Category Archives: Prediction

Prediction – Don’t Give Up

I previously described a dataset that was stubbornly refusing to yield any predictability. Using a larger set of the same data I realised that rather than trying to predict an individual opportunity to sell what was actually of interest was is a particular lead likely to become a customer (most people don’t buy multiple products of this type and there is often a number of interactions with each customer before a sale). By focussing on customer it became clear there were some noticeable distributions amongst the parameters. The dataset was very nicely split 50/50 between successful and non-successful opportunities and the best predictors were able to correctly classify almost 70% of cases.
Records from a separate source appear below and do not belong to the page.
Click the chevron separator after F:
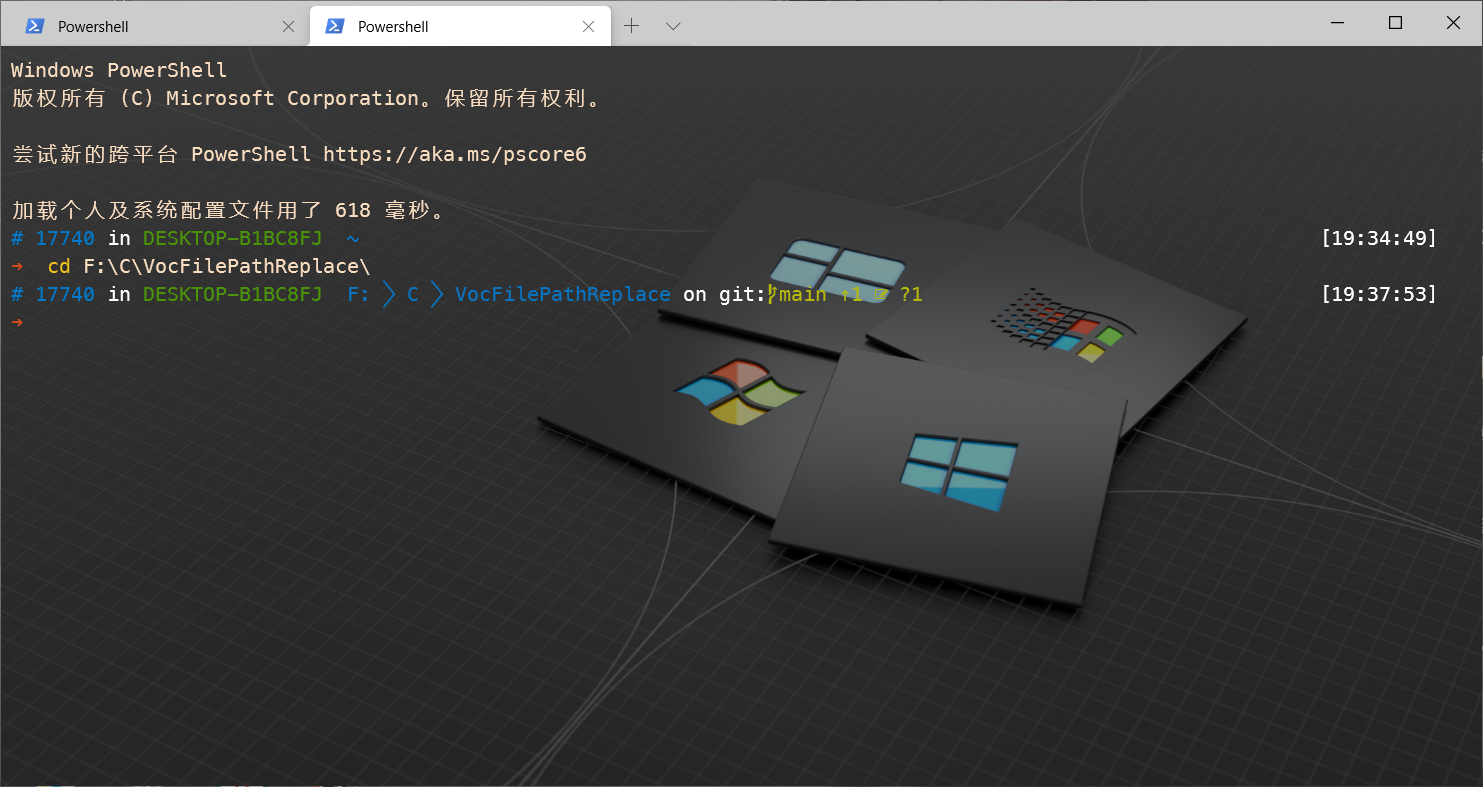Viewport: 1483px width, 787px height. click(387, 294)
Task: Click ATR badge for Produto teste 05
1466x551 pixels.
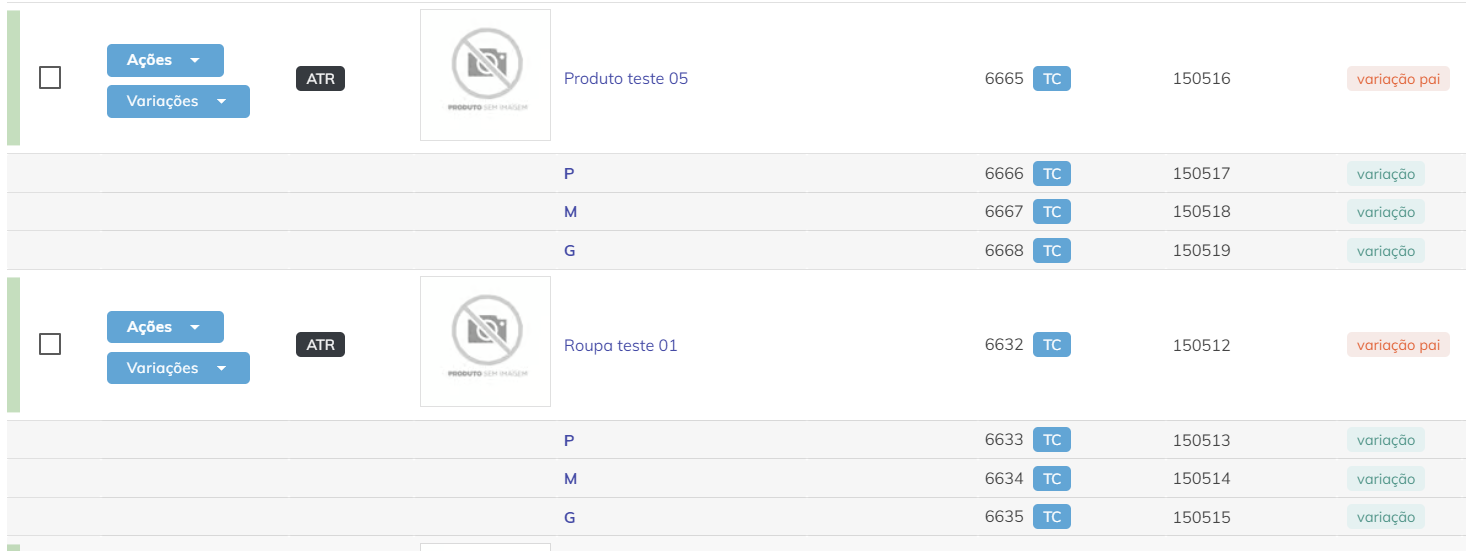Action: (x=320, y=78)
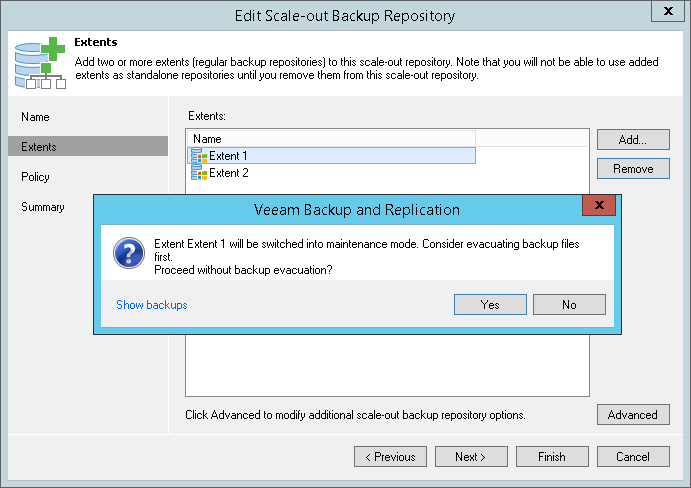This screenshot has width=691, height=488.
Task: Advance with the Next button
Action: click(471, 457)
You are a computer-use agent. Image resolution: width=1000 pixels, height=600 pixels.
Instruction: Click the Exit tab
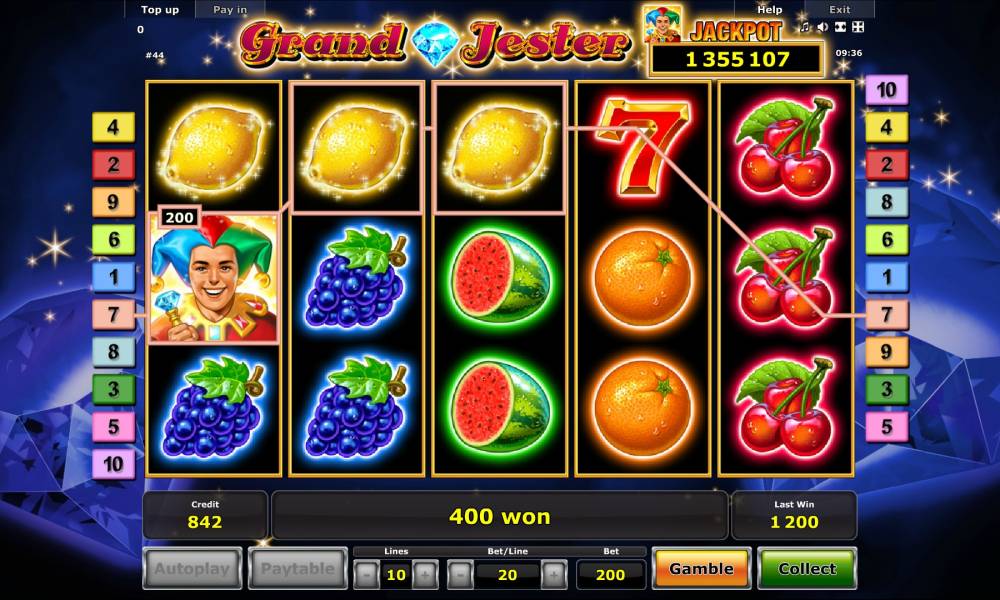(x=839, y=10)
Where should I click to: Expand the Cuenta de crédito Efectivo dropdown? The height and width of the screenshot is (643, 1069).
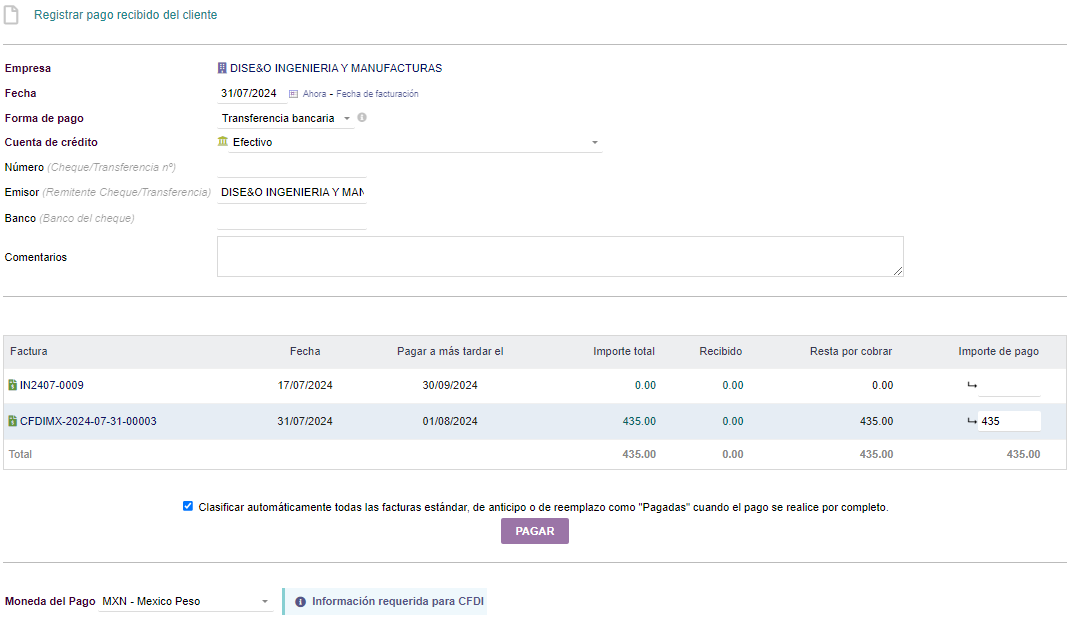[x=409, y=142]
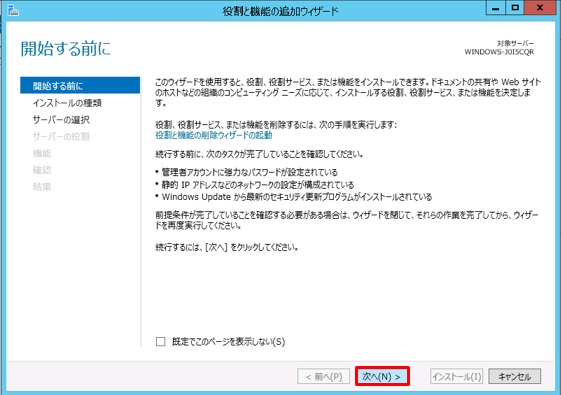The width and height of the screenshot is (561, 395).
Task: Minimize the wizard window
Action: click(496, 8)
The most accurate predictor (highlighted) was the time between the first and ultimate opportunity with that customer – probably not the most useful as it could be argued as customer coming back after a reasonable period has thought about the product  and decided to proceed.

Weka Parameters 2012 Set

Whilst the mathematically best predictor might not be that useful in the business setting there are some other parameters that show noticeably useful predictive capabilities.

Prediction

Leaving behind email data for a while another set of data my organisation collects represents potential business. Using Weka I have started to investigate if conversion of the potential business to actual business can be predicted. I have a sample of 11,000 recent prior cases and know if they have led to business (‘converted’) or not. 41% converted and 59% did not. Using some summary level data I have tried a number of classification algorithms. Many of these reported approximately 60% correctly classified instances (which is not very good considering always predicting a ‘No’ is 59% correct). The best gave 70%-75% but on further investigation (of those where enough information was provided) this was due to over-fitting: this was particularly noticeable for rule-based algorithms which where generating up to a few-hundred rules.